What the task asks:
If a line of the data below contains the string "panel", count it, then state the total alone.

Stored items:
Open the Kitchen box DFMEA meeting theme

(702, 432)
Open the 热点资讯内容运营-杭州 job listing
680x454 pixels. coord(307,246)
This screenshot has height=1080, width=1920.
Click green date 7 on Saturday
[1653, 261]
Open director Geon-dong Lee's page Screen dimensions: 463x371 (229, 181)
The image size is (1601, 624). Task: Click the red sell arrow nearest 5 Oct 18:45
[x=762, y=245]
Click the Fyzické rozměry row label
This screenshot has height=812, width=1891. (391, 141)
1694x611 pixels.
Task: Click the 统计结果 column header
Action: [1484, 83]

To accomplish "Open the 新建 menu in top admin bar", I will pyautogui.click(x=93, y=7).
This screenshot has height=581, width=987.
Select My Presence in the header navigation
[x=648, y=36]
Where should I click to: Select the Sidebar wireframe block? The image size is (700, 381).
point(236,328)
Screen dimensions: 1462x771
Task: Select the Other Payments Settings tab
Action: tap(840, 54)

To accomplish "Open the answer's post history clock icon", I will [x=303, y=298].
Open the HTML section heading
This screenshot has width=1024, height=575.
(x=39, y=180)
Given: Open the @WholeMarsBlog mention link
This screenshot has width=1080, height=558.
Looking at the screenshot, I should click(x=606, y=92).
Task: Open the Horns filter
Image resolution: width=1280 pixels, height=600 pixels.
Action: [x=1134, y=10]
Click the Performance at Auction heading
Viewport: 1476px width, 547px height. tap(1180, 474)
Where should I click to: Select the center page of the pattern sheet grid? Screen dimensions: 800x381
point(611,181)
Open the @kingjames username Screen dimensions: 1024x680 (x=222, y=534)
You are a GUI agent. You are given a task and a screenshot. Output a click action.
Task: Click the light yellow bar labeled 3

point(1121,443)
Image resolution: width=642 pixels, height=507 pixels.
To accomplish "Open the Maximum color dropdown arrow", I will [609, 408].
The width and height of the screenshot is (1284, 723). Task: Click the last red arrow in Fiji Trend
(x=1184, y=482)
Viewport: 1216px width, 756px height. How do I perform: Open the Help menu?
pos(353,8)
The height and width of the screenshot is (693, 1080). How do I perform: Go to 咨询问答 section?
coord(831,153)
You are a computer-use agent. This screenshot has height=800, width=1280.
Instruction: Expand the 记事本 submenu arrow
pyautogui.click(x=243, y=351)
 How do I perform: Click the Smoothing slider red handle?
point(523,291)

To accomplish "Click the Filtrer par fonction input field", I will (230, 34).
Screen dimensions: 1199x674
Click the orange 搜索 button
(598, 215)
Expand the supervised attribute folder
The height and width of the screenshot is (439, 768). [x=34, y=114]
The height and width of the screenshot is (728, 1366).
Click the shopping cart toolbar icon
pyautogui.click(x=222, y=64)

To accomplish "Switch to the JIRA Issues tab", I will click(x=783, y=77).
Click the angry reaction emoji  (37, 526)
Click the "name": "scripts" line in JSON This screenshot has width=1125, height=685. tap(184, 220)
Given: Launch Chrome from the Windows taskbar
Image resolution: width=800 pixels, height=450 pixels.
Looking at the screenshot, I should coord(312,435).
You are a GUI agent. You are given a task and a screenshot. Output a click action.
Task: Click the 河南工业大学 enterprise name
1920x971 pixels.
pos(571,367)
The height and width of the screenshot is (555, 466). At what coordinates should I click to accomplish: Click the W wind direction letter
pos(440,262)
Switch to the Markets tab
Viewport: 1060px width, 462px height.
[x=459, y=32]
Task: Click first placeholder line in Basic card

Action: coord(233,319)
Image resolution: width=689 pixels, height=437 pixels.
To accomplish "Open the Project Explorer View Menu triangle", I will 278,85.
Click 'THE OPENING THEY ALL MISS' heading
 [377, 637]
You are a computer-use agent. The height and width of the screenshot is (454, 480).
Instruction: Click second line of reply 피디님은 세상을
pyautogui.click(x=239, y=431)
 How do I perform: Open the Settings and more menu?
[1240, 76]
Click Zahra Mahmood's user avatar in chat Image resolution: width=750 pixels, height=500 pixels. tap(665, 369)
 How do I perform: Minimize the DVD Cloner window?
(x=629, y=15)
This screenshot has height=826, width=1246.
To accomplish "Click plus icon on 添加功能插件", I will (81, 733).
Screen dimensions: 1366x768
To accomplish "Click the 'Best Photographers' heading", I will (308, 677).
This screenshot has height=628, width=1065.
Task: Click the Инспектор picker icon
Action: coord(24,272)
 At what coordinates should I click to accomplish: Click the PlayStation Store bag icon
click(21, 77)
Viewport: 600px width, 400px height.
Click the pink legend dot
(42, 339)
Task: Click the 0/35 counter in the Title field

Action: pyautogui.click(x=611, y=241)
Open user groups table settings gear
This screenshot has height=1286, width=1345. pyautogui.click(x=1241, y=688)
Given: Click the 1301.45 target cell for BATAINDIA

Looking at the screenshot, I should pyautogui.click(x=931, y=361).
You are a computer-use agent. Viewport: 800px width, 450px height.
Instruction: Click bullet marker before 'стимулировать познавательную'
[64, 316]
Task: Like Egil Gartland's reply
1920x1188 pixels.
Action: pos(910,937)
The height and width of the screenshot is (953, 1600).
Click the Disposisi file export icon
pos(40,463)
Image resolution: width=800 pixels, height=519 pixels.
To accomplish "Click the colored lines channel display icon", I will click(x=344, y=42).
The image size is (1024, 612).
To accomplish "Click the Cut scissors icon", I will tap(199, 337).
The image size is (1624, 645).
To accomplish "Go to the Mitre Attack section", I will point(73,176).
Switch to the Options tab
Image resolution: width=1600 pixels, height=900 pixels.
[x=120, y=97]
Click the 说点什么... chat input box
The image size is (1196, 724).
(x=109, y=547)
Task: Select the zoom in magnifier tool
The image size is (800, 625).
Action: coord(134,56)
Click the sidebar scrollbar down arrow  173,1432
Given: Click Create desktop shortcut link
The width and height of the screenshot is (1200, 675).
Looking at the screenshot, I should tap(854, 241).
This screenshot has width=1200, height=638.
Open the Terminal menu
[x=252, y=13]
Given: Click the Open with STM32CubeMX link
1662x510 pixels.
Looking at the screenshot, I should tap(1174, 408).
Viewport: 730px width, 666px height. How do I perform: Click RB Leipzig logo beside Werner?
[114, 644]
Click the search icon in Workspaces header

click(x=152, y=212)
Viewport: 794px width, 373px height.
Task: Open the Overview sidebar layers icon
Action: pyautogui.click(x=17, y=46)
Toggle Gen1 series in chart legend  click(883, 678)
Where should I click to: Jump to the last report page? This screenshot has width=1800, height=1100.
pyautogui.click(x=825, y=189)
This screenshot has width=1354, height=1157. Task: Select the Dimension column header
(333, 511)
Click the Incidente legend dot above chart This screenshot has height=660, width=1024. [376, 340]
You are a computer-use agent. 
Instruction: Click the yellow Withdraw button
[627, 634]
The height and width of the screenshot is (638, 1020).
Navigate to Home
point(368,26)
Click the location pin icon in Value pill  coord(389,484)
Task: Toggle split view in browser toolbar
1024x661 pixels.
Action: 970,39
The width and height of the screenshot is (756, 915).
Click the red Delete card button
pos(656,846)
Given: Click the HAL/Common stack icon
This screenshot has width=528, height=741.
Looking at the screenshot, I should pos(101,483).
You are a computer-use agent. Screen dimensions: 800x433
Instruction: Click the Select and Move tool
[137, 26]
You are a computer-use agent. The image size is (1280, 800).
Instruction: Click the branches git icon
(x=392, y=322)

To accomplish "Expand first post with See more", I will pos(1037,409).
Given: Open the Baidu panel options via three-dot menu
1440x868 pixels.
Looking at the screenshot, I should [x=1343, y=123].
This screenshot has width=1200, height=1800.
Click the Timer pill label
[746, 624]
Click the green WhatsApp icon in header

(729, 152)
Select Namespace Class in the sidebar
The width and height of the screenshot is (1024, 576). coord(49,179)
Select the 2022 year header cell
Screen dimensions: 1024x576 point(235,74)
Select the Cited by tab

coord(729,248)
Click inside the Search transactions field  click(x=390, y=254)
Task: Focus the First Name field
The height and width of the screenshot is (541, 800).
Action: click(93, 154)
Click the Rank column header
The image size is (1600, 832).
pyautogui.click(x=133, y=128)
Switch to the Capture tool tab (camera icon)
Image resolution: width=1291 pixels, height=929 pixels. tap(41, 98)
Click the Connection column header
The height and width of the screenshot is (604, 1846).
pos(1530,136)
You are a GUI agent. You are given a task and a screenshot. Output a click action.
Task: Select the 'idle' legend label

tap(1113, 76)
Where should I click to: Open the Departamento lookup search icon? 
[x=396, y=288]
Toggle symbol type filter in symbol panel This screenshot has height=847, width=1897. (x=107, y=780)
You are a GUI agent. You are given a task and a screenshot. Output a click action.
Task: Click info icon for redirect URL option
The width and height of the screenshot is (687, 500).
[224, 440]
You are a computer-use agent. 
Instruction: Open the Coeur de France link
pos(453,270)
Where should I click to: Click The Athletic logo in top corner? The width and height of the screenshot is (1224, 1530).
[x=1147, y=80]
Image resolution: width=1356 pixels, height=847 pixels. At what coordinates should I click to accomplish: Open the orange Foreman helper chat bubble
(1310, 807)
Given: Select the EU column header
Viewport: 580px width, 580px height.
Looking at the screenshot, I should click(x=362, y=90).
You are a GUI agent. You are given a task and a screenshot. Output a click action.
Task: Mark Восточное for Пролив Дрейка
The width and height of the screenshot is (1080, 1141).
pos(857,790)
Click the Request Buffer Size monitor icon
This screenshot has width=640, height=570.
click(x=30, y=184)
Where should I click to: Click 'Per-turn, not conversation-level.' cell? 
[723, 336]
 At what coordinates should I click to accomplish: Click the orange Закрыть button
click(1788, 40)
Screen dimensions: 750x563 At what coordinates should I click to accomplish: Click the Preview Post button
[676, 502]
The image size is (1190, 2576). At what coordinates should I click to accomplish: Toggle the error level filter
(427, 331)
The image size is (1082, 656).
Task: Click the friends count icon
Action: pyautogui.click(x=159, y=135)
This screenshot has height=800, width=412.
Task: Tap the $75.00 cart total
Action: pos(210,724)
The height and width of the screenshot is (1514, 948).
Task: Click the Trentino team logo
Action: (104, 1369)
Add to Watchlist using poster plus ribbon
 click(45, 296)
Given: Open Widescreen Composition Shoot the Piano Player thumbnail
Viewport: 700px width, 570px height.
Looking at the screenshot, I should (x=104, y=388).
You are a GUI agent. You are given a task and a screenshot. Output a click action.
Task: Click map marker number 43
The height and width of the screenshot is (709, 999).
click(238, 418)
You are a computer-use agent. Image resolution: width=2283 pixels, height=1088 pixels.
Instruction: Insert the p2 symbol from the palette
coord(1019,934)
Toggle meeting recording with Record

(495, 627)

Written reply:
2